__Extracted entries__:
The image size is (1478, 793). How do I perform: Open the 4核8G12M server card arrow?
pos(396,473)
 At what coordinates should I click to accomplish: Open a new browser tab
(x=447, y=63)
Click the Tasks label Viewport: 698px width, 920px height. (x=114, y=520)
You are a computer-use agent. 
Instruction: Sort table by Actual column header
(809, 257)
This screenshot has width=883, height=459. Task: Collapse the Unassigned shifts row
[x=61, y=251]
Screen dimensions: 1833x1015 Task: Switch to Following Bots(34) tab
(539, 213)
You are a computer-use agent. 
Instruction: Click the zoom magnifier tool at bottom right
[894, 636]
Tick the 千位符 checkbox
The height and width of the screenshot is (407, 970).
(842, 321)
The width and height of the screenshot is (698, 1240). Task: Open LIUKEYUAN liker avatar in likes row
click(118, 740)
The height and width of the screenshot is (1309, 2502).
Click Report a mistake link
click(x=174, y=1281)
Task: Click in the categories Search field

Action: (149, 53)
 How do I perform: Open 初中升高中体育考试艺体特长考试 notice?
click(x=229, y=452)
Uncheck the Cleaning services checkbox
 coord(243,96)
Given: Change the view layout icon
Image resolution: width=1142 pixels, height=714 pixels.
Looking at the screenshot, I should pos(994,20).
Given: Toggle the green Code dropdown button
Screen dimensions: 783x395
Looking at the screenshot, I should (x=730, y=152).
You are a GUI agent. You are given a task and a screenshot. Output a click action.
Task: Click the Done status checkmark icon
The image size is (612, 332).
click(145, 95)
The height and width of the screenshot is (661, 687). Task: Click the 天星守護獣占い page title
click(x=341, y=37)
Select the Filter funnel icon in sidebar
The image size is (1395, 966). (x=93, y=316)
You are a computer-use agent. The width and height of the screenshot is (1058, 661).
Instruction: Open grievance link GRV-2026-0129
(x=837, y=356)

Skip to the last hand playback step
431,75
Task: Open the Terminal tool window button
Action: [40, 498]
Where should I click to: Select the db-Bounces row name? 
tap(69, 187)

__Goal of the exercise__:
Please update the data above by replacing "checkbox" with "check box" and leaving everything else unchanged.

__Output for this task__:
The image size is (1478, 793). How do I perform: Open the 4核8G12M server card arrow?
pos(396,473)
 At what coordinates should I click to accomplish: Open a new browser tab
(x=447, y=63)
Click the Tasks label Viewport: 698px width, 920px height. (x=114, y=520)
You are a computer-use agent. 
Instruction: Sort table by Actual column header
(809, 257)
This screenshot has width=883, height=459. Task: Collapse the Unassigned shifts row
[x=61, y=251]
Screen dimensions: 1833x1015 Task: Switch to Following Bots(34) tab
(539, 213)
You are a computer-use agent. 
Instruction: Click the zoom magnifier tool at bottom right
[894, 636]
Tick the 千位符 check box
The height and width of the screenshot is (407, 970).
(842, 321)
The width and height of the screenshot is (698, 1240). Task: Open LIUKEYUAN liker avatar in likes row
click(118, 740)
The height and width of the screenshot is (1309, 2502).
Click Report a mistake link
click(x=174, y=1281)
Task: Click in the categories Search field

Action: (149, 53)
 How do I perform: Open 初中升高中体育考试艺体特长考试 notice?
click(x=229, y=452)
Uncheck the Cleaning services check box
 coord(243,96)
Given: Change the view layout icon
Image resolution: width=1142 pixels, height=714 pixels.
Looking at the screenshot, I should pos(994,20).
Given: Toggle the green Code dropdown button
Screen dimensions: 783x395
Looking at the screenshot, I should (x=730, y=152).
You are a GUI agent. You are given a task and a screenshot. Output a click action.
Task: Click the Done status checkmark icon
The image size is (612, 332).
click(145, 95)
The height and width of the screenshot is (661, 687). Task: Click the 天星守護獣占い page title
click(x=341, y=37)
Select the Filter funnel icon in sidebar
The image size is (1395, 966). (x=93, y=316)
You are a computer-use agent. The width and height of the screenshot is (1058, 661).
Instruction: Open grievance link GRV-2026-0129
(x=837, y=356)

Skip to the last hand playback step
431,75
Task: Open the Terminal tool window button
Action: [40, 498]
Where should I click to: Select the db-Bounces row name? 
tap(69, 187)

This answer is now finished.